(Collected data entries)
★ ★ ★ ★ ★
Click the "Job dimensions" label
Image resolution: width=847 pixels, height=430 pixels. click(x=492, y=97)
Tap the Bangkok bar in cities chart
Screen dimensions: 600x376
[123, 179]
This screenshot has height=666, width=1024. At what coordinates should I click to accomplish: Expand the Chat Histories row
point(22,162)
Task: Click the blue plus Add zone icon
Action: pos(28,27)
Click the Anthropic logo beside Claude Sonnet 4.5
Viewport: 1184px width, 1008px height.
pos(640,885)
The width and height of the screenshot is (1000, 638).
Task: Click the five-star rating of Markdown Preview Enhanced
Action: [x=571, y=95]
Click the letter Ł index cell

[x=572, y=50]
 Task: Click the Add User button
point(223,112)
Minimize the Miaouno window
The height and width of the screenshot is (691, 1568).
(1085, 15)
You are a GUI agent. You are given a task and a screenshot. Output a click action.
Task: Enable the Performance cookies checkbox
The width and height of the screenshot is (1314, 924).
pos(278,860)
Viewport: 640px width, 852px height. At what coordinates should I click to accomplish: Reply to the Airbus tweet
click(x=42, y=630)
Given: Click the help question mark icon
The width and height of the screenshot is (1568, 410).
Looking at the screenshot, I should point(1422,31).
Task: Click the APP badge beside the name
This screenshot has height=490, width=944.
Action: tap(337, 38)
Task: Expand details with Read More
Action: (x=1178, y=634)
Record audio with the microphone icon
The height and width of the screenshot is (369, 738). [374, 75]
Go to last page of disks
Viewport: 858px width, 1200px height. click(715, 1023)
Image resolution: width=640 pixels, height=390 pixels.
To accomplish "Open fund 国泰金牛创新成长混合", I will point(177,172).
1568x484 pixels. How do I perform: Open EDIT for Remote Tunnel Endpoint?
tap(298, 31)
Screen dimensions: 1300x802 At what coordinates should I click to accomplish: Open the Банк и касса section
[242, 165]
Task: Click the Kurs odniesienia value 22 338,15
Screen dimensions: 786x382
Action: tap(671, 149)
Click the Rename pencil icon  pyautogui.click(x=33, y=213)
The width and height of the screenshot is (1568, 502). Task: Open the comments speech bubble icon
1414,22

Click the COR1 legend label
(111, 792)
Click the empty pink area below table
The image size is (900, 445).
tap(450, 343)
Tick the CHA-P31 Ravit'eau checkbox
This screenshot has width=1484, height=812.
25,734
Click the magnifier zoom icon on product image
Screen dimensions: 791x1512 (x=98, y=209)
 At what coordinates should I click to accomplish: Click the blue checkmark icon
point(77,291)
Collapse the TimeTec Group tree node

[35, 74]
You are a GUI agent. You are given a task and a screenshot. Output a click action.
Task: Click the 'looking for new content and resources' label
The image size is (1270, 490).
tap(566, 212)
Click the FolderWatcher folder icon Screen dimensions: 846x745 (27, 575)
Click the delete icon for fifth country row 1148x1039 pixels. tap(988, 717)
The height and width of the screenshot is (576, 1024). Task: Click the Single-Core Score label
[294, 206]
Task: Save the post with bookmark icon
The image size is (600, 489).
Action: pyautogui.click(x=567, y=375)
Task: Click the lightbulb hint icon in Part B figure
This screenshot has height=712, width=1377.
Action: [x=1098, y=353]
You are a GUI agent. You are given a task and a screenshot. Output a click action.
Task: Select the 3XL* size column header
★ ★ ★ ★ ★
§ Work to be completed
Each record above should be retyped in full, exactly as shown.

§ Result for this task
Click the "Job dimensions" label
Image resolution: width=847 pixels, height=430 pixels. click(x=492, y=97)
Tap the Bangkok bar in cities chart
Screen dimensions: 600x376
[123, 179]
This screenshot has height=666, width=1024. At what coordinates should I click to accomplish: Expand the Chat Histories row
point(22,162)
Task: Click the blue plus Add zone icon
Action: pos(28,27)
Click the Anthropic logo beside Claude Sonnet 4.5
Viewport: 1184px width, 1008px height.
pos(640,885)
The width and height of the screenshot is (1000, 638).
Task: Click the five-star rating of Markdown Preview Enhanced
Action: [x=571, y=95]
Click the letter Ł index cell

[x=572, y=50]
 Task: Click the Add User button
point(223,112)
Minimize the Miaouno window
The height and width of the screenshot is (691, 1568).
(1085, 15)
You are a GUI agent. You are given a task and a screenshot. Output a click action.
Task: Enable the Performance cookies checkbox
The width and height of the screenshot is (1314, 924).
pos(278,860)
Viewport: 640px width, 852px height. At what coordinates should I click to accomplish: Reply to the Airbus tweet
click(x=42, y=630)
Given: Click the help question mark icon
The width and height of the screenshot is (1568, 410).
Looking at the screenshot, I should point(1422,31).
Task: Click the APP badge beside the name
This screenshot has height=490, width=944.
Action: tap(337, 38)
Task: Expand details with Read More
Action: (x=1178, y=634)
Record audio with the microphone icon
The height and width of the screenshot is (369, 738). [374, 75]
Go to last page of disks
Viewport: 858px width, 1200px height. click(715, 1023)
Image resolution: width=640 pixels, height=390 pixels.
To accomplish "Open fund 国泰金牛创新成长混合", I will point(177,172).
1568x484 pixels. How do I perform: Open EDIT for Remote Tunnel Endpoint?
tap(298, 31)
Screen dimensions: 1300x802 At what coordinates should I click to accomplish: Open the Банк и касса section
[242, 165]
Task: Click the Kurs odniesienia value 22 338,15
Screen dimensions: 786x382
Action: tap(671, 149)
Click the Rename pencil icon  pyautogui.click(x=33, y=213)
The width and height of the screenshot is (1568, 502). Task: Open the comments speech bubble icon
1414,22

Click the COR1 legend label
(111, 792)
Click the empty pink area below table
The image size is (900, 445).
tap(450, 343)
Tick the CHA-P31 Ravit'eau checkbox
This screenshot has width=1484, height=812.
25,734
Click the magnifier zoom icon on product image
Screen dimensions: 791x1512 (x=98, y=209)
 At what coordinates should I click to accomplish: Click the blue checkmark icon
point(77,291)
Collapse the TimeTec Group tree node

[35, 74]
You are a GUI agent. You are given a task and a screenshot. Output a click action.
Task: Click the 'looking for new content and resources' label
The image size is (1270, 490).
tap(566, 212)
Click the FolderWatcher folder icon Screen dimensions: 846x745 (27, 575)
Click the delete icon for fifth country row 1148x1039 pixels. tap(988, 717)
The height and width of the screenshot is (576, 1024). Task: Click the Single-Core Score label
[294, 206]
Task: Save the post with bookmark icon
The image size is (600, 489).
Action: pyautogui.click(x=567, y=375)
Task: Click the lightbulb hint icon in Part B figure
This screenshot has height=712, width=1377.
Action: [x=1098, y=353]
You are a GUI agent. You are given a task and a screenshot. Output a click action.
Task: Select the 3XL* size column header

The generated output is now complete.